简体   繁体   中英

how to read this XML using LINQ to XML

I am new to LINQ to XML, and currently working with the following XML:

<invoices>
  <invoice>
    <order_id>85</order_id>
    <time>02:52 PM</time>
    <date>24-05-2013</date>
    <order>
      <item>
        <Main>
          <id>343</id>
          <Qty>1</Qty>
        </Main>
        <Add />
      </item>
      <item>
        <Main>
          <id>3</id>
          <Qty>1</Qty>
        </Main>
        <Add>
          <Extra id="1">
            <Qty>1</Qty>
            <Desc>Regular</Desc>
          </Extra>
        </Add>
      </item>
    </order>
  </invoice>
  <invoice>
    <order_id>88</order_id>
    <time>03:10 PM</time>
    <date>24-05-2013</date>
    <order>
      <item>
        <Main>
          <id>345</id>
          <Qty>1</Qty>
        </Main>
        <Add />
      </item>
      <item>
        <Main>
          <id>2</id>
          <Qty>2</Qty>
        </Main>
        <Add>
          <Extra id="1">
            <Qty>1</Qty>
            <Desc>Regular</Desc>
          </Extra>
        </Add>
      </item>
    </order>
  </invoice>
</invoices>

So far I have written the following code:

void queryData(XDocument doc)
{
        var data = from item in doc.Descendants("invoice")
                   select new
                   {
                       orderId = item.Element("order_id").Value,
                       orderDate = item.Element("date").Value,
                       orderTime = item.Element("time").Value
                   };
        foreach(var p in data)
            Console.WriteLine(p.ToString());

        //...

}

I having trouble reading the nested tags in the "order" tag.

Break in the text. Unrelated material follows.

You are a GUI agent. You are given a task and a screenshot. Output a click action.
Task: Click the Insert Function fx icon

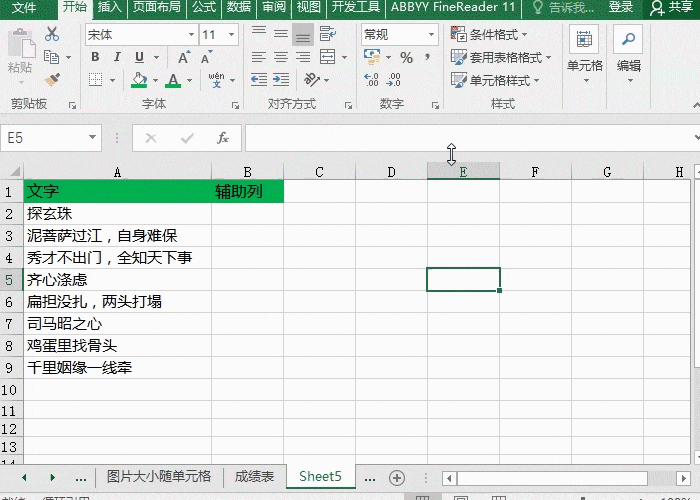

Also the element/tag "Add" sometimes has the "Extra" no. of tags/elements and sometimes not.

I don't have access to the code where this xml is generated so have to read this pattern.

So far I have tried working with grouping, but I am not able to work with 2nd and 3rd level elements.

After reading I would save these values to the database.

Thanks,

For the nested elements, just keep going with .Element("name") :

orderQuantities = item.Element("order").Elements("item")
    .Select(orderItem => new { 
        id = orderItem.Element("Main").Element("id")),
        qty = orderItem.Element("Main").Element("Qty"))
     }).ToArray(),

For the elements that you are not sure exist, you can always write a helper method:

extraQty = GetExtra(item),

Where GetExtra would be something like:

public int GetExtra(XElement element)
{
    XElement extra = element.Element("Add").Element("Extra");
    if (extra != null) return int.Parse(extra.Element("Qty").Value);
    else return 0;
}

(Needs more error handling of course, but you get the idea.)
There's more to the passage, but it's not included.